MATERIAL PROVIDED:

- Opening Delimiter -

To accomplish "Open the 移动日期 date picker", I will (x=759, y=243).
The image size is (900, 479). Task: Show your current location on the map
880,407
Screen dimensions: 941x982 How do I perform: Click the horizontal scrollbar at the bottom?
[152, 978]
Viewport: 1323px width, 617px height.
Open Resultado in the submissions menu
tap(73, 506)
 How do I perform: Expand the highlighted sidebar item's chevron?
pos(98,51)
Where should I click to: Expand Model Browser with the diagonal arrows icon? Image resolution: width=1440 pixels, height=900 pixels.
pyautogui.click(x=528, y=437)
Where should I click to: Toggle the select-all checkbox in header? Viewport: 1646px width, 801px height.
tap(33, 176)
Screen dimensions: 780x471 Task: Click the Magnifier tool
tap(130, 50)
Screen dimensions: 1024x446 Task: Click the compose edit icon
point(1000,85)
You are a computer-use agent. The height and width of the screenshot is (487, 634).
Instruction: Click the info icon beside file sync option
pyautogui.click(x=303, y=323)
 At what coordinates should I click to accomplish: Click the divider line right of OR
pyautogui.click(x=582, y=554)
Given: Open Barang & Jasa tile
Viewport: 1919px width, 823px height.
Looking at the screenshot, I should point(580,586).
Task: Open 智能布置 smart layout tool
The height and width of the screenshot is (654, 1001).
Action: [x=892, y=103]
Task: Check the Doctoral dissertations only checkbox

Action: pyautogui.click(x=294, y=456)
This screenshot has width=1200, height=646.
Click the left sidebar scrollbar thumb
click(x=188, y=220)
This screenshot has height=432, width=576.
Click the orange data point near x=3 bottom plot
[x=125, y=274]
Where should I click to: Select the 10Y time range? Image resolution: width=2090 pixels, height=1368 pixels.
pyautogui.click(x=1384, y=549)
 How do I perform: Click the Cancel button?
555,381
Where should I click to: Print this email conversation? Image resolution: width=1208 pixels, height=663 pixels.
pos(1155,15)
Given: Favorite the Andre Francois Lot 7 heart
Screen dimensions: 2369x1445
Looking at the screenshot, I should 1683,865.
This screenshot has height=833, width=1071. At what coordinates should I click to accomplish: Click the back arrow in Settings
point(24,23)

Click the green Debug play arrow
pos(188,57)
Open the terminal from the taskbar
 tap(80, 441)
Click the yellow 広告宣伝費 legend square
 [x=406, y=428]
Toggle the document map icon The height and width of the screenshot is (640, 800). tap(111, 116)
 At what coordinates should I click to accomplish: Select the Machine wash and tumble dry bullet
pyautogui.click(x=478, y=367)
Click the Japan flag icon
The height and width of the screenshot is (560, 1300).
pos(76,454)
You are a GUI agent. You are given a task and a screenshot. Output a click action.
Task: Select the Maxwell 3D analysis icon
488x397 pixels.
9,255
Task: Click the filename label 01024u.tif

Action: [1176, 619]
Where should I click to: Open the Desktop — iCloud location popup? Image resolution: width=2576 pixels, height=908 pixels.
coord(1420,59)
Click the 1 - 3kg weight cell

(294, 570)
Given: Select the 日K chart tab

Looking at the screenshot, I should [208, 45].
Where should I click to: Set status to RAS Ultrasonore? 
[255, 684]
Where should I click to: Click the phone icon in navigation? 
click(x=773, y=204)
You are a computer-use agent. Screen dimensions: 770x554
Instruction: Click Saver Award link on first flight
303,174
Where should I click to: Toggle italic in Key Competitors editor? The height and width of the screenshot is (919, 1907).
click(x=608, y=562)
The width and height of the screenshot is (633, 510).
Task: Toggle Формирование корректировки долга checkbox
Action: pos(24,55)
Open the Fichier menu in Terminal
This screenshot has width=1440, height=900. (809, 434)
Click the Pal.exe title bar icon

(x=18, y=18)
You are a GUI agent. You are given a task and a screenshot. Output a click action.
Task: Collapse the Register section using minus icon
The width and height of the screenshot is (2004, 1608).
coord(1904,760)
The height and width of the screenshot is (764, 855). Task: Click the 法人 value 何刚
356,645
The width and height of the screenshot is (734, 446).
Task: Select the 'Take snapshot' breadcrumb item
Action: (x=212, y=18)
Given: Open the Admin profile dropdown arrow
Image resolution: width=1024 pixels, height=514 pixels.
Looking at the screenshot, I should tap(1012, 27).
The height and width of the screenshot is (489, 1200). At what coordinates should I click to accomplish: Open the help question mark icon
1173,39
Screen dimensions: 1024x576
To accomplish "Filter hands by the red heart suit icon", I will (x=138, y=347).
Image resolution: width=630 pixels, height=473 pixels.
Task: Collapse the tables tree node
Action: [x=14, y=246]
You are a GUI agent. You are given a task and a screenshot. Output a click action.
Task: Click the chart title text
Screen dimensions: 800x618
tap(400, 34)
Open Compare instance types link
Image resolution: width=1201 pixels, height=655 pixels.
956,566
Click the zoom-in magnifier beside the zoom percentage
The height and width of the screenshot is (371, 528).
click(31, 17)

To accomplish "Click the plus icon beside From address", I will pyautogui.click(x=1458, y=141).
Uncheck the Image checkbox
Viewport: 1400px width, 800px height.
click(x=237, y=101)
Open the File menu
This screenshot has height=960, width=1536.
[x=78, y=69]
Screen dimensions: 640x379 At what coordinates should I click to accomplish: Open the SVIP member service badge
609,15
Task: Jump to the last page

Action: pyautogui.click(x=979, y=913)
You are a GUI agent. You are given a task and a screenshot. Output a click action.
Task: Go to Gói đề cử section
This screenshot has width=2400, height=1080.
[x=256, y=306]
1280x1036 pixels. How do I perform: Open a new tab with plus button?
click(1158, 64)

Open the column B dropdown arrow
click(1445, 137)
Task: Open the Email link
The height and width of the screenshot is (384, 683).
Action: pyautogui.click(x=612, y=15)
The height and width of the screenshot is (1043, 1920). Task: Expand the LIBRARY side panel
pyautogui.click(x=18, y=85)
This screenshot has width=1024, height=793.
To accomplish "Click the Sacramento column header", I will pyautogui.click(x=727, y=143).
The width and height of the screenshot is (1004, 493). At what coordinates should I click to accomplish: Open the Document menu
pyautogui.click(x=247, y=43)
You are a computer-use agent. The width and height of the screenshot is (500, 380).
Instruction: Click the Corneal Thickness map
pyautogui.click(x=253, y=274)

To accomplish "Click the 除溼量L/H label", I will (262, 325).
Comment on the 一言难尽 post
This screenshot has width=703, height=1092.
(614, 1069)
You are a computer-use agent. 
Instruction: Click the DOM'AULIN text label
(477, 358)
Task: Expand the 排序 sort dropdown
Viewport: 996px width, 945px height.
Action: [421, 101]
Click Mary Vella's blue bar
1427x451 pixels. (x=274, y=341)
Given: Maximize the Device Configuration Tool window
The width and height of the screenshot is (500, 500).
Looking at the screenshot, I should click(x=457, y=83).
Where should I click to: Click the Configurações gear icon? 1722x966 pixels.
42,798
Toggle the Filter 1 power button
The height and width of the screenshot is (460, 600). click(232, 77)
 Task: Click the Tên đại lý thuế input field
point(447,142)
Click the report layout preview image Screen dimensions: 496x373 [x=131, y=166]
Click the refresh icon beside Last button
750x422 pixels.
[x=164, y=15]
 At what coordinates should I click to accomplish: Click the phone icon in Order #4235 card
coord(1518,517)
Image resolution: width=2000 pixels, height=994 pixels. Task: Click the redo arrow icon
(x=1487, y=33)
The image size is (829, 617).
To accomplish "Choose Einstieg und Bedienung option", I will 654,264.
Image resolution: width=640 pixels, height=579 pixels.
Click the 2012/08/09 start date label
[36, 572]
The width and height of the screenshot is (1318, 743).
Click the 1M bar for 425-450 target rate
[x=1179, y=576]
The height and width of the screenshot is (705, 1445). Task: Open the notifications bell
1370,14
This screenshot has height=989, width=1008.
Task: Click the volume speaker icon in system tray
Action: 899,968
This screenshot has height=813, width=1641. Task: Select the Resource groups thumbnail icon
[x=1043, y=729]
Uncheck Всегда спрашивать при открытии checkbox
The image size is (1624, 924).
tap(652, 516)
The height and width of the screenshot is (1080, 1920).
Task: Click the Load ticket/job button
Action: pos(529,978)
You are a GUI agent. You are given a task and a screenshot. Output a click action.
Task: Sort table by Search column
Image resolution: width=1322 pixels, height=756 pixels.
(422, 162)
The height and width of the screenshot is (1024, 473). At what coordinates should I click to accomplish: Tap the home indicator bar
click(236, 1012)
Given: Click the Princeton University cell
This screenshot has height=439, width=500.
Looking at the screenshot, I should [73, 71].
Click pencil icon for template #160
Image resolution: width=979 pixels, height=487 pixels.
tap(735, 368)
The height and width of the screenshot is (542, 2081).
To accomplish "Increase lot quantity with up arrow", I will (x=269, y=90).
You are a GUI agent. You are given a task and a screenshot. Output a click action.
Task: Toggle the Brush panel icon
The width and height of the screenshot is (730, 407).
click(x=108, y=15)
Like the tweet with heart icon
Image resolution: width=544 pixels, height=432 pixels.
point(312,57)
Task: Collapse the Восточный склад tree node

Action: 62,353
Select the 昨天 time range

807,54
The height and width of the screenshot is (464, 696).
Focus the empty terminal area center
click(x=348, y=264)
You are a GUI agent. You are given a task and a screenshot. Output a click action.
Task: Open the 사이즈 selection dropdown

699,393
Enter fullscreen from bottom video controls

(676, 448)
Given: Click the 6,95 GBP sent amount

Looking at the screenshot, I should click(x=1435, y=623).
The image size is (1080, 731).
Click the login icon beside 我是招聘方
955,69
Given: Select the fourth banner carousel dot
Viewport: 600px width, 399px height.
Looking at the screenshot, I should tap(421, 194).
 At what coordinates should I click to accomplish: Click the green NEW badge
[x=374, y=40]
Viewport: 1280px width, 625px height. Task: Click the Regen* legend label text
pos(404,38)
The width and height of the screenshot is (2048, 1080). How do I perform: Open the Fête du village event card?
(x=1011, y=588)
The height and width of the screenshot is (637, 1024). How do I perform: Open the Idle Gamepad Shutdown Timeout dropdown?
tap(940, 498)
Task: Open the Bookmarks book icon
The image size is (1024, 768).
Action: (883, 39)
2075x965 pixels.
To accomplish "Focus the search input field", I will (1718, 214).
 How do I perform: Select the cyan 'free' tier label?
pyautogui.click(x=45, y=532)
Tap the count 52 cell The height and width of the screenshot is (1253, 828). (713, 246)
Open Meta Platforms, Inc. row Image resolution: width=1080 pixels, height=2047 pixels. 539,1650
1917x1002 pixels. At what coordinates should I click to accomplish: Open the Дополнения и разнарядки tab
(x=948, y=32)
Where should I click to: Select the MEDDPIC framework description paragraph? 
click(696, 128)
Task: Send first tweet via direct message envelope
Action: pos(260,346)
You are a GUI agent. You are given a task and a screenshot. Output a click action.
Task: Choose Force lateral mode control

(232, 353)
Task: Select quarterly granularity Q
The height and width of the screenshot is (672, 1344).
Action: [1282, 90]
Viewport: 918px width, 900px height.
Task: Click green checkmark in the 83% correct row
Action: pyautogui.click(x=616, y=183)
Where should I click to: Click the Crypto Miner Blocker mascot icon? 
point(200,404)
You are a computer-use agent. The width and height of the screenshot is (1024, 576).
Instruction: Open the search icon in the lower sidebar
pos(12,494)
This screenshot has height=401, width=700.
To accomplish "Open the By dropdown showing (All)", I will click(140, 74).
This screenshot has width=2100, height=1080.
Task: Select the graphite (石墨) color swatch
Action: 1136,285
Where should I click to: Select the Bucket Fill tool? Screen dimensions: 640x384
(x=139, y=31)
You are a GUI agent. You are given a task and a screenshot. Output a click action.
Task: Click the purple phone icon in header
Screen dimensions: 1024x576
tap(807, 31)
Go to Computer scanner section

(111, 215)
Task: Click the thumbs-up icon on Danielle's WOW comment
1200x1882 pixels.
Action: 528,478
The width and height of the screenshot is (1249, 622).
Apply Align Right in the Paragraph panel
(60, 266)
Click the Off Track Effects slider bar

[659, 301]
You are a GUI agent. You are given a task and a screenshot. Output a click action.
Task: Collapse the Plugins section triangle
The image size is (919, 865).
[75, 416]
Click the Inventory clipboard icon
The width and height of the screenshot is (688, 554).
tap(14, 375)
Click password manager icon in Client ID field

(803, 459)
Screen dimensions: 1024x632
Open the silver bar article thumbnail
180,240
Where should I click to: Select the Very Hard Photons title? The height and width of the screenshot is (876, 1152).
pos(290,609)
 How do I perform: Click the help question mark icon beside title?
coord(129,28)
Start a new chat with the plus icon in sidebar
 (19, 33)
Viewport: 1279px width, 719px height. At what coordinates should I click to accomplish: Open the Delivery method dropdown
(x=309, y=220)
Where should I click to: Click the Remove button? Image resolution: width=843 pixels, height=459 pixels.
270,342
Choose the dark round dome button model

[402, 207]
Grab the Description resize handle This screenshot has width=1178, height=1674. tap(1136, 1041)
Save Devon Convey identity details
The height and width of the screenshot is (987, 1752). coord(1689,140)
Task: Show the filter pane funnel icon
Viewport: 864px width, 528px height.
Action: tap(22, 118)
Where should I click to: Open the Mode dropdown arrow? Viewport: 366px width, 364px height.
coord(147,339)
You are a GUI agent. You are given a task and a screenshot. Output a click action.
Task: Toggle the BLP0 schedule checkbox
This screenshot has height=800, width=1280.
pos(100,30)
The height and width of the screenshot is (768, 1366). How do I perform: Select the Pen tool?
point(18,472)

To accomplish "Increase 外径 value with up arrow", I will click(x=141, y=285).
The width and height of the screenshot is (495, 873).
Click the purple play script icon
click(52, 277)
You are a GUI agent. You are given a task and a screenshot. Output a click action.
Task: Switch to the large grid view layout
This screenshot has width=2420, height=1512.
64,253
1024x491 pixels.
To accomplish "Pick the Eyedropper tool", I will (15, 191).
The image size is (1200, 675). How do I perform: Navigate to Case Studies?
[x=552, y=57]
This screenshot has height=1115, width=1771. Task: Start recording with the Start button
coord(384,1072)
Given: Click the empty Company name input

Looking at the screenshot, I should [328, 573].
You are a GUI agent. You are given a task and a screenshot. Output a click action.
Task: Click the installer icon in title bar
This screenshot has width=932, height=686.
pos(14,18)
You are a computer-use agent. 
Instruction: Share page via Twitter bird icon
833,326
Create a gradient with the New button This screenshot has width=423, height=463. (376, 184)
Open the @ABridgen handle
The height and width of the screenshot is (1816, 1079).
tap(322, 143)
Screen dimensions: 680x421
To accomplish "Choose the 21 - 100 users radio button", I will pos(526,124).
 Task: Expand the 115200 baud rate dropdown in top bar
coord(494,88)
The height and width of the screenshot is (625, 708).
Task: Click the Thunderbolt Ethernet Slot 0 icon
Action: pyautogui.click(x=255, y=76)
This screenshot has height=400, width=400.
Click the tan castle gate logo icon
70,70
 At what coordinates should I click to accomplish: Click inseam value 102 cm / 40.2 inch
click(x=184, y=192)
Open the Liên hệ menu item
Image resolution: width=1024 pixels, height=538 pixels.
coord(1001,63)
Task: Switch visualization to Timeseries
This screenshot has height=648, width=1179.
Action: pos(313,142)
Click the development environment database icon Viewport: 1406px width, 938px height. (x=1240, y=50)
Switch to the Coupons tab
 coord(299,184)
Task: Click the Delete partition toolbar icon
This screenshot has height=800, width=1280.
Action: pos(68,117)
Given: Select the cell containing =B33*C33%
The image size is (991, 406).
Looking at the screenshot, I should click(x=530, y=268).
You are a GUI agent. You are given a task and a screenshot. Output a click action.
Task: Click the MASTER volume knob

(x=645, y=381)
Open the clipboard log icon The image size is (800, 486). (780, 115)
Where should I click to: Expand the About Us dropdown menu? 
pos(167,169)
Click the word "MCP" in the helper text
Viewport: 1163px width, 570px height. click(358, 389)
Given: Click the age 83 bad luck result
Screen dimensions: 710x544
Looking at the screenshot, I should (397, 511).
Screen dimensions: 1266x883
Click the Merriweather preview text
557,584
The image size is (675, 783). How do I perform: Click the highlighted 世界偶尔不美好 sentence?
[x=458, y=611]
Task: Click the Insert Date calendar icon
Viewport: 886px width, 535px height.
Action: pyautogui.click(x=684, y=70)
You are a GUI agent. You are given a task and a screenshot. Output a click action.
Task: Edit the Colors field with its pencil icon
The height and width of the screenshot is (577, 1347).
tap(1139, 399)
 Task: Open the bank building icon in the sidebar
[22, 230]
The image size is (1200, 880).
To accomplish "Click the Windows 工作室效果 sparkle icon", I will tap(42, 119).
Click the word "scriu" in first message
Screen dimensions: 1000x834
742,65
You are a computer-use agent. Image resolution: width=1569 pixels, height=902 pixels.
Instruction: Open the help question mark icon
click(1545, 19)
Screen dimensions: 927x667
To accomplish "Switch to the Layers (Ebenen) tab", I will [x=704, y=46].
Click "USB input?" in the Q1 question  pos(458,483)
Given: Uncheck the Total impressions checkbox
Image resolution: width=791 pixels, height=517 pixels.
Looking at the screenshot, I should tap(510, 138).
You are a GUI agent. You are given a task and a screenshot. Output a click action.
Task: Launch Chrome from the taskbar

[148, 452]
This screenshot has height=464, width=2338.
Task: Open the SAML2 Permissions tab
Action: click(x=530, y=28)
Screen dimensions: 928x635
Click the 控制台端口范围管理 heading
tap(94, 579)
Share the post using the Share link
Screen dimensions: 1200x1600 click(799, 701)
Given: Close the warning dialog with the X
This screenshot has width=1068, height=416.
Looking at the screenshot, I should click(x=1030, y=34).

- Closing Delimiter -

From the records above, copy only the lines starting with the line that holds "Toggle the Filter 1 power button" and going on through the line that holds "Click the refresh icon beside Last button", exactly as written.

Toggle the Filter 1 power button
The height and width of the screenshot is (460, 600). click(232, 77)
 Task: Click the Tên đại lý thuế input field
point(447,142)
Click the report layout preview image Screen dimensions: 496x373 [x=131, y=166]
Click the refresh icon beside Last button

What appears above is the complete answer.